Under Texas contract law, an agreement which allows one party to unilaterally make changes to the agreement retroactively is considered illusory.  Such an agreement is not a genuine agreement.  In this case, the Fifth Circuit found that 24 Hour Fitness retained the right to amend the employee handbook, including the arbitration clause, at any time with no limit.  The court fiound the 24 Hour Fitness arbitration agreement different from that in other cases, in which the handbook was subject to change, but not if any complaint had already been lodged. 

The arbitration agreement in the 24 Hour Fitness case allowed the employer to "revise, delete, and add to" the employee handbook at any time.  There was no limit on its ability to do so.  the agreement, thus, applied to the employee but allowed the employer to slip out of it if it chose.  This failure to make the agreement truly binding rendered the agreement "illusory,: said the court.

24 Hour Fitness argued that it did not have an express ability to make changes retroactively.  But, noted the court, Texas law presumes retroactive application if the agreement is silent on the subject.  See the opinion here

The Fifth Circuit has overruled similar arguments made here by the plaintiff in other cases.  It seems that the law of arbitration agreements is still evolving. 
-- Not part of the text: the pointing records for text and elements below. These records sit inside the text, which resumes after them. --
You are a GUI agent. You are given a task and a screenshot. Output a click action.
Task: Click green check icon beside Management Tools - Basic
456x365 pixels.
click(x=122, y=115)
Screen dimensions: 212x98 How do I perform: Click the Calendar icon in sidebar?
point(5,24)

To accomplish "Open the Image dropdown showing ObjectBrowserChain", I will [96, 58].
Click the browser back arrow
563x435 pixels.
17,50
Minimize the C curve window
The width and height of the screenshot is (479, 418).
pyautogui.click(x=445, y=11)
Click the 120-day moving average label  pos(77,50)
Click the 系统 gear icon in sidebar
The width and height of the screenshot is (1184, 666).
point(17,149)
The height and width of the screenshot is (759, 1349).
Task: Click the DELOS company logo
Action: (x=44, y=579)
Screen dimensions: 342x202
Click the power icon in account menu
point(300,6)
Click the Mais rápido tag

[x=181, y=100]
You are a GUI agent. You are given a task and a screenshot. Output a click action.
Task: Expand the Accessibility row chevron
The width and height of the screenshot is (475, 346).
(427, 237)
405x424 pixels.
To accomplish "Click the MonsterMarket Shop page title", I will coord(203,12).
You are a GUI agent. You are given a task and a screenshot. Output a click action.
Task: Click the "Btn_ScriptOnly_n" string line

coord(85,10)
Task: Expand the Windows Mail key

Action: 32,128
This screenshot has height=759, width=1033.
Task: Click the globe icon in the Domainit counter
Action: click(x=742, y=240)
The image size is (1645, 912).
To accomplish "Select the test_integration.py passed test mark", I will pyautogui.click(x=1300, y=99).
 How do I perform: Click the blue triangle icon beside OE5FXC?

This decision also reflects the challenge of using employee handbooks.  Employee handbooks benefit employers because they prescribe procedures for counseling or terminating employees.  Such procedures make it far easier for employers to win claims for unemployment benefits.  But, employee handbooks can become contracts – meaning the failure to follow discipline procedures in the book may give rise to breach of contract claims by an employee.  The employer then responds with clauses providing that the employee handbook is not a contract and can be changed at any time.  So, how does the employer insert an arbitration clause without making the rest of the handbook a contract?  This decision suggests that the employer should at least make it clear that it can change the handbook, but such changes would not apply to any pending claims of discrimination or FLSA violations. 

But, in the end, it is hard to eat your cake and eat it too.  There are limits to how much we can squeeze into any one contract.